Certamente rimangono molte divergenze da appianare. Quando immaginano il futuro assetto costituzionale da dare alla nuova Cipro, la parte turca ricorre alla formula new partnership, «nuova associazione, nuovo partenariato», e pensa a una federazione, creata da due partner con pari dignità, che sia qualcosa di totalmente nuovo e discontinuo rispetto all’attuale Repubblica di Cipro.
I greco ciprioti, invece, preferirebbero uno Stato unitario, ma sono anche disposti a concedere uno Stato federale purché sia solo una diversa formulazione della Repubblica già esistente. Temono che l’idea dei turco-ciprioti possa essere come un cavallo di Troia che consenta loro di proclamare la secessione qualora l’esperimento federale dovesse fallire.
Per i greco-ciprioti la loro Repubblica è la sola erede legittima dell’indipendenza acquisita da Cipro nel 1960. Per i turco-ciprioti lo Stato indipendente partorito nell’agosto del ‘60 morì nel 1963, con i primi scontri interetnici e la conseguente crisi istituzionale.
I piani di pace fin qui elaborati prevedevano tutti il ritiro dei militari turchi e greci entro i limiti numerici stabiliti nel 1960: 950 greci, 650 turchi. È improbabile che l’esercito turco accetti un immediato e completo ritiro. È più consono immaginare un ripiegamento graduale nel corso di qualche anno. Da Ankara il governo Erdogan incoraggia i negoziati, ma in Turchia restano forti le resistenze nei settori nazionalisti e tra le forze armate.
E che faranno gli inglesi che conservano due grandi basi militari nell’isola? Confermeranno la disponibilità, espressa nel Piano Annan, a rinunciare ad ampie porzioni dei loro domini?
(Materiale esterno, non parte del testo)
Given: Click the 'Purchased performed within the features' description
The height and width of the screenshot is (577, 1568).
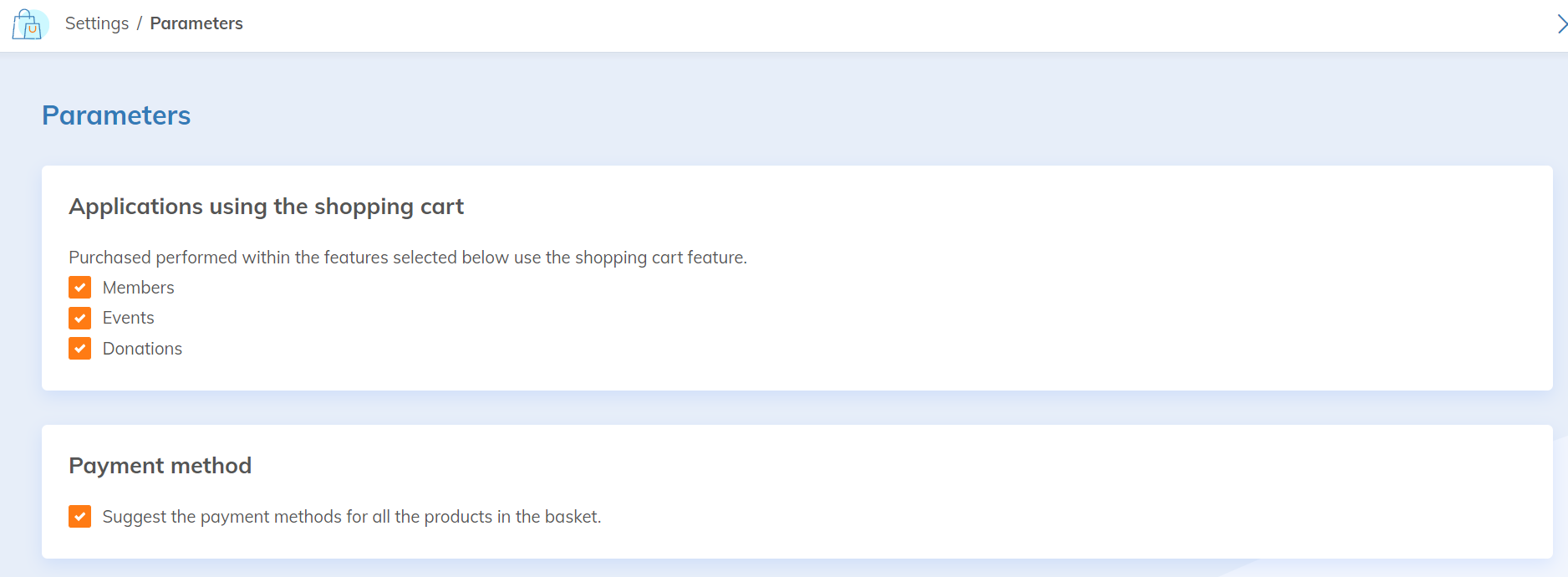Looking at the screenshot, I should pos(408,258).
Molto spinoso è anche il tema delle proprietà private dei greco ciprioti rimaste nella parte turca dell’isola e sottratte al controllo dei legittimi proprietari (nel 1974 il 78 per cento delle proprietà ora sotto controllo turco apparteneva a greco-ciprioti). Si tratterà di bilanciare i diritti dei proprietari originari con quelli di chi oggi, magari da decenni, esercita il possesso dei beni. Tre le possibili soluzioni: restituzione, compensazione, scambio di beni equivalenti. Per i greco ciprioti l’importante è che al proprietario originario sia data la facoltà di scegliere. Correlata a questa è anche la questione degli edifici religiosi, prevalentemente di proprietà ortodossa, che i turchi hanno convertito ad altri usi, spogliato di opere d’arte e arredi preziosi o lasciato andare in rovina.
Infine c’è la questione dei coloni turchi provenienti dall’Anatolia e stabilitisi a Cipro dall’inizio dell’occupazione militare del 1974. Il presidente Christofias si è dichiarato disposto ad accettare che restino in 50 mila, ma è difficile sapere quanti siano precisamente. Pare che siano mal tollerati anche dagli stessi turco-ciprioti. In molti, a Cipro, ritengono che questo continuo afflusso debba finire. E per dire stop serve uno Stato solido, riconosciuto anche dalla Turchia, che eserciti un effettivo controllo dei suoi confini.